== The data ==
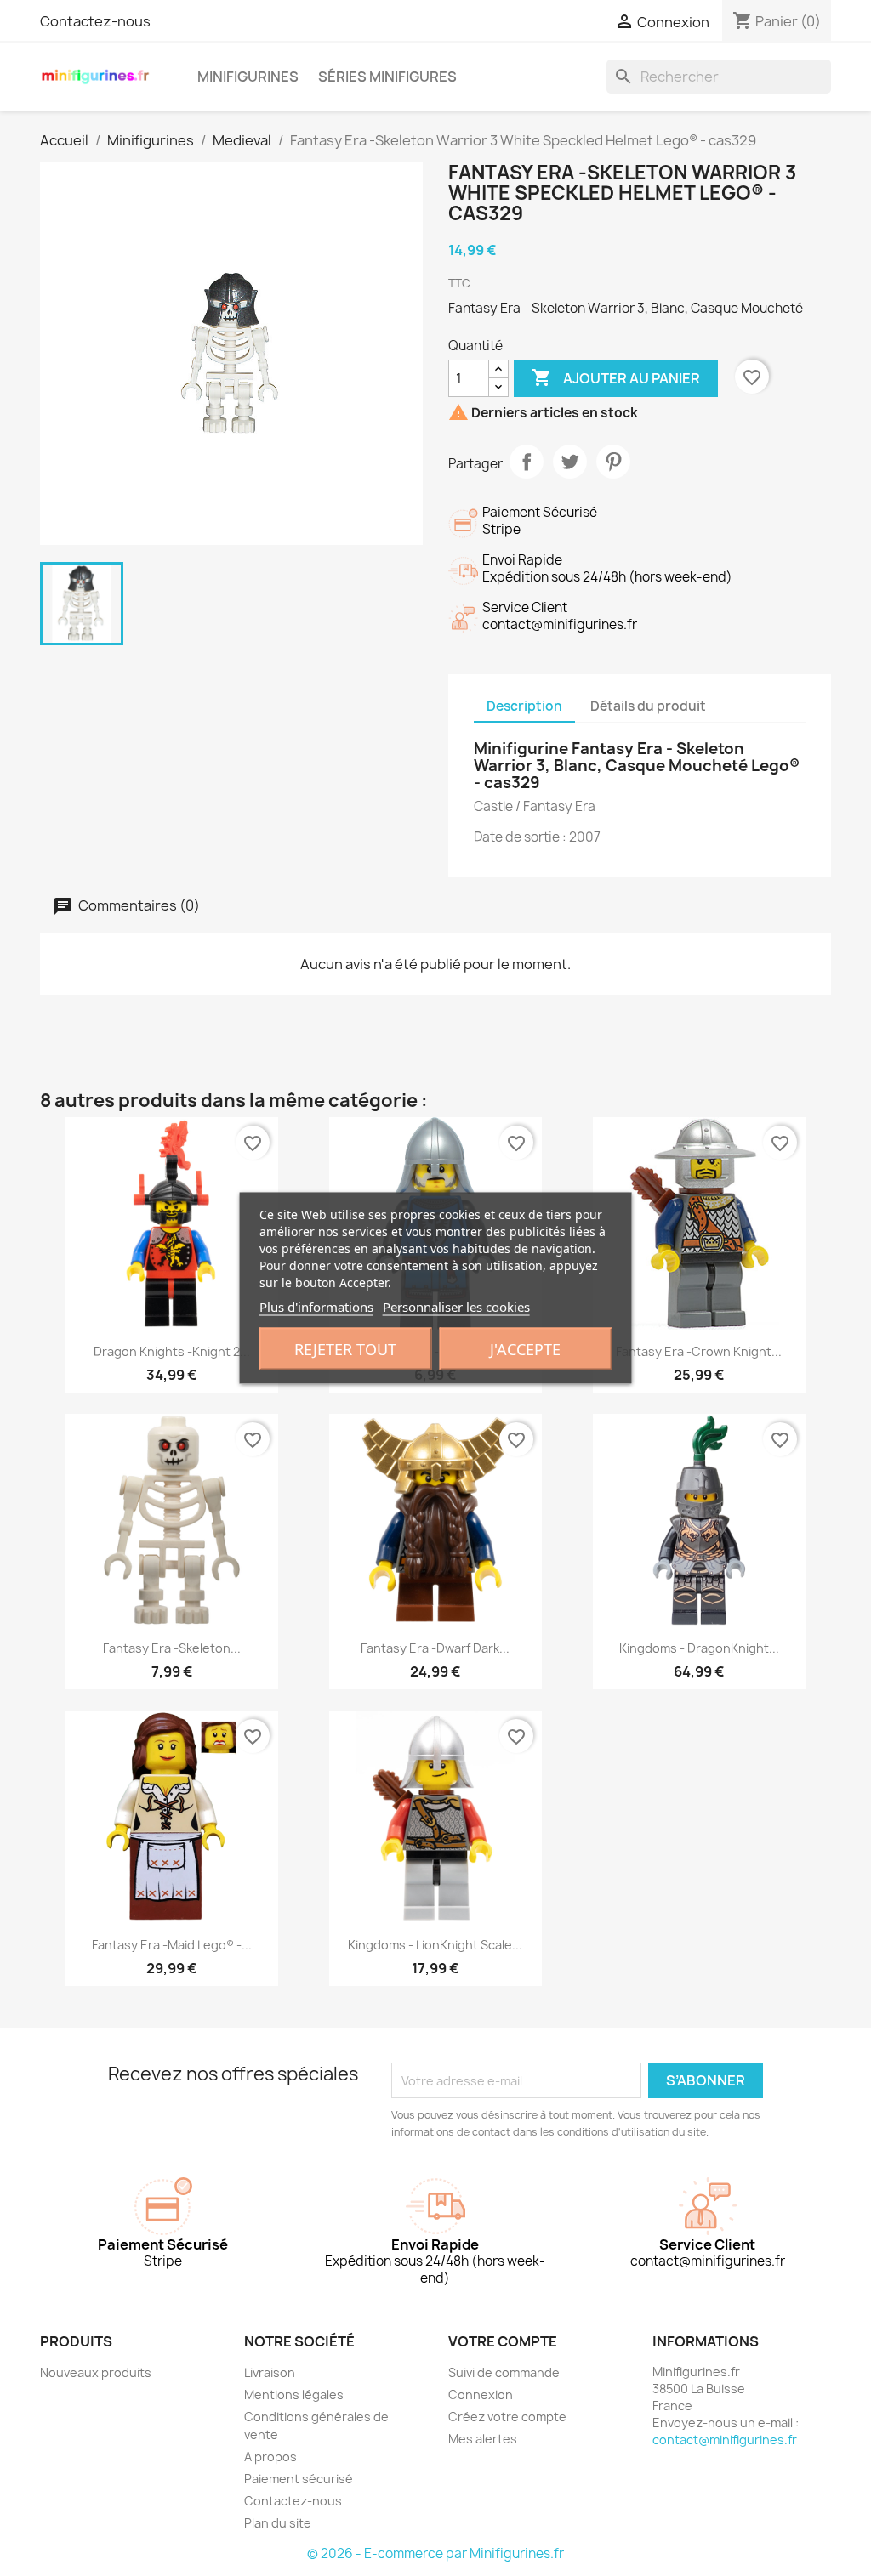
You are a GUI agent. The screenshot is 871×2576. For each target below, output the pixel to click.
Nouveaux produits (95, 2372)
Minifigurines (248, 76)
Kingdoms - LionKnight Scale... (435, 1945)
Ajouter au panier (616, 377)
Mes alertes (482, 2439)
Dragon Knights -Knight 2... (172, 1351)
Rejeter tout (345, 1349)
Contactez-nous (95, 21)
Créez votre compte (507, 2417)
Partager (527, 462)
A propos (270, 2456)
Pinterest (613, 462)
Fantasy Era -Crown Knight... (699, 1351)
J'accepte (525, 1349)
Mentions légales (294, 2394)
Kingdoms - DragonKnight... (699, 1648)
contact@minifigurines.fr (724, 2439)
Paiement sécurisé (298, 2479)
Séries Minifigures (387, 76)
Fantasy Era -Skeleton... (172, 1648)
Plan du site (277, 2523)
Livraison (269, 2372)
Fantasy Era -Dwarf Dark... (435, 1648)
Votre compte (502, 2341)
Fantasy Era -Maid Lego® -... (172, 1945)
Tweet (570, 462)
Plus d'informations (316, 1306)
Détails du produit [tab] (648, 706)
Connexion (480, 2394)
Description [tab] (524, 706)
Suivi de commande (504, 2372)
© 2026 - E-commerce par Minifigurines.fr (435, 2553)
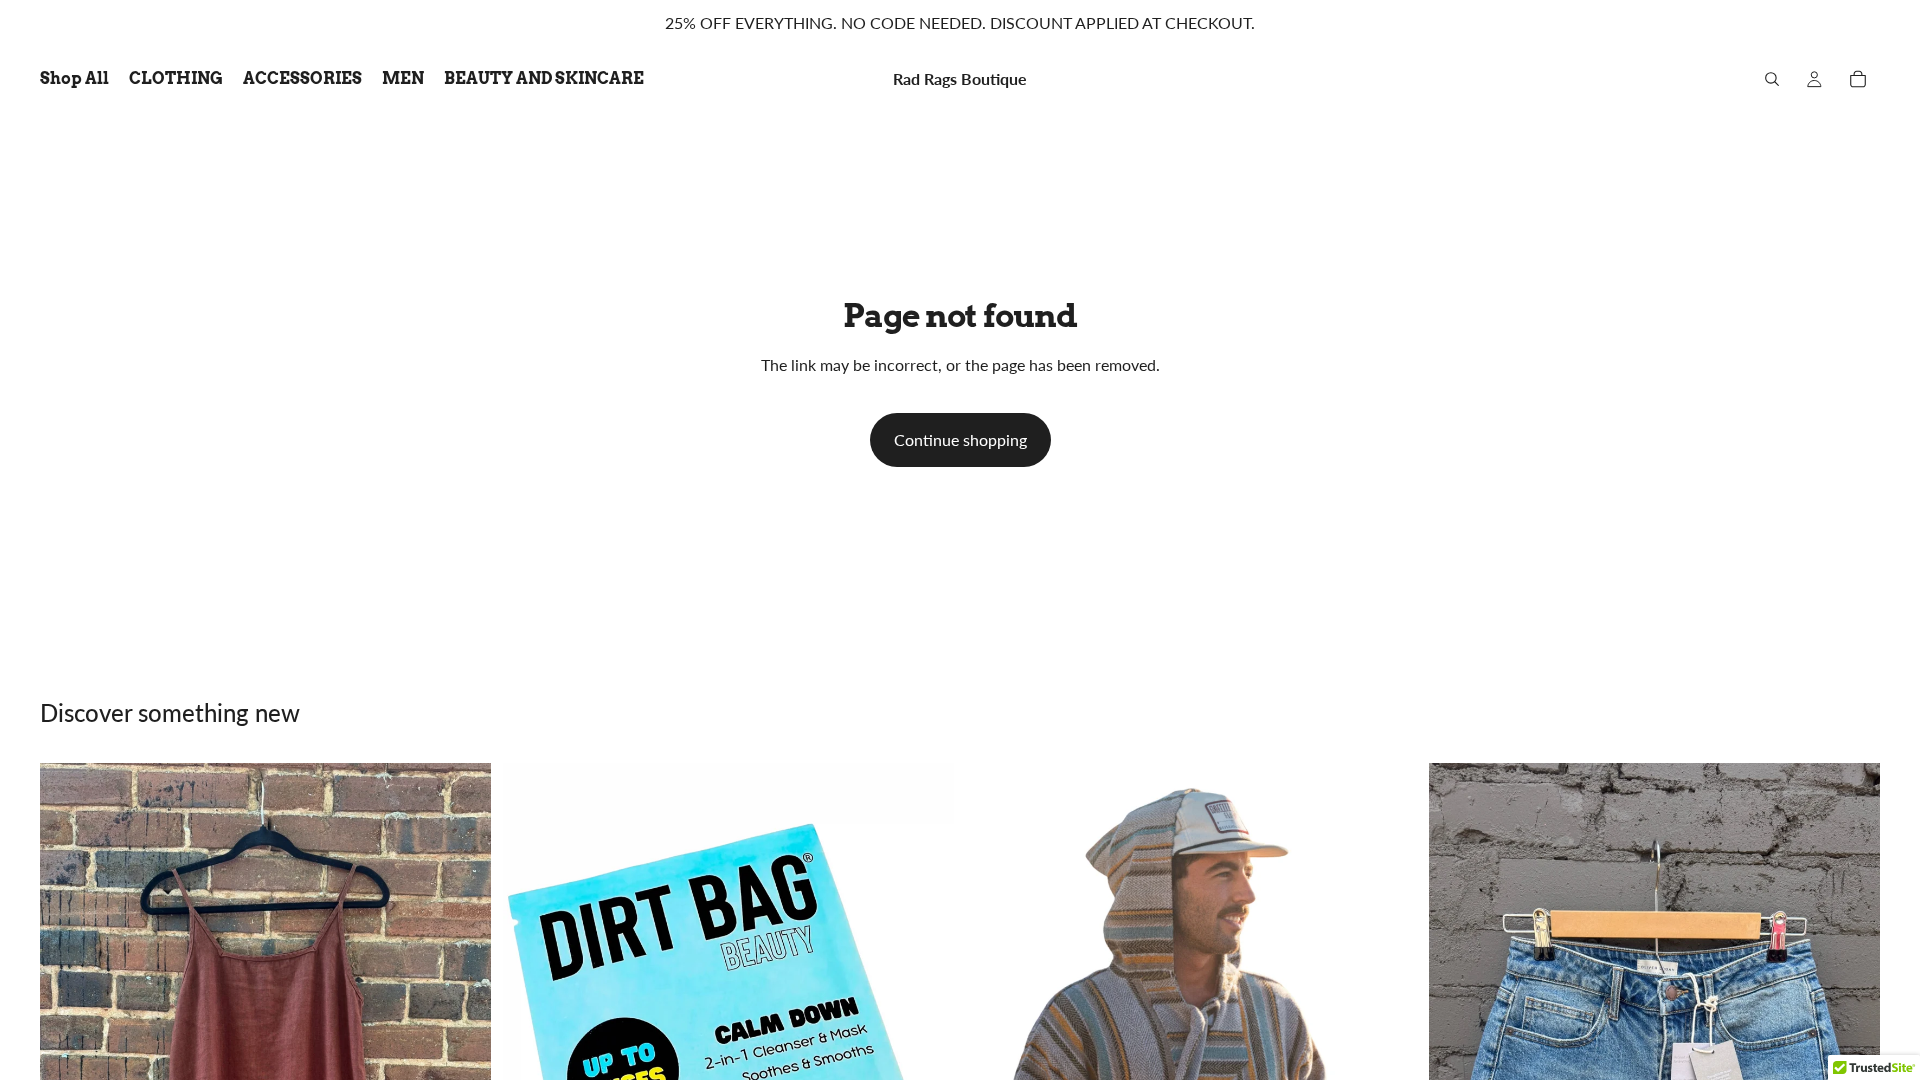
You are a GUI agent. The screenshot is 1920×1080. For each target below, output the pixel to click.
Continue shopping (960, 439)
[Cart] (1858, 79)
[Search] (1772, 79)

== What the task asks ==
Your answer should consist solely of the lines from the line with "Fantasy Era -Dwarf Dark... (435, 1648)" to the final line of the listing, set down word for word, pictures omitted.

== Written reply ==
Fantasy Era -Dwarf Dark... (435, 1648)
Votre compte (502, 2341)
Fantasy Era -Maid Lego® -... (172, 1945)
Tweet (570, 462)
Plus d'informations (316, 1306)
Détails du produit [tab] (648, 706)
Connexion (480, 2394)
Description [tab] (524, 706)
Suivi de commande (504, 2372)
© 2026 - E-commerce par Minifigurines.fr (435, 2553)
You are a GUI agent. The screenshot is 1920×1080. For each target below, output the pixel to click.
Continue shopping (960, 439)
[Cart] (1858, 79)
[Search] (1772, 79)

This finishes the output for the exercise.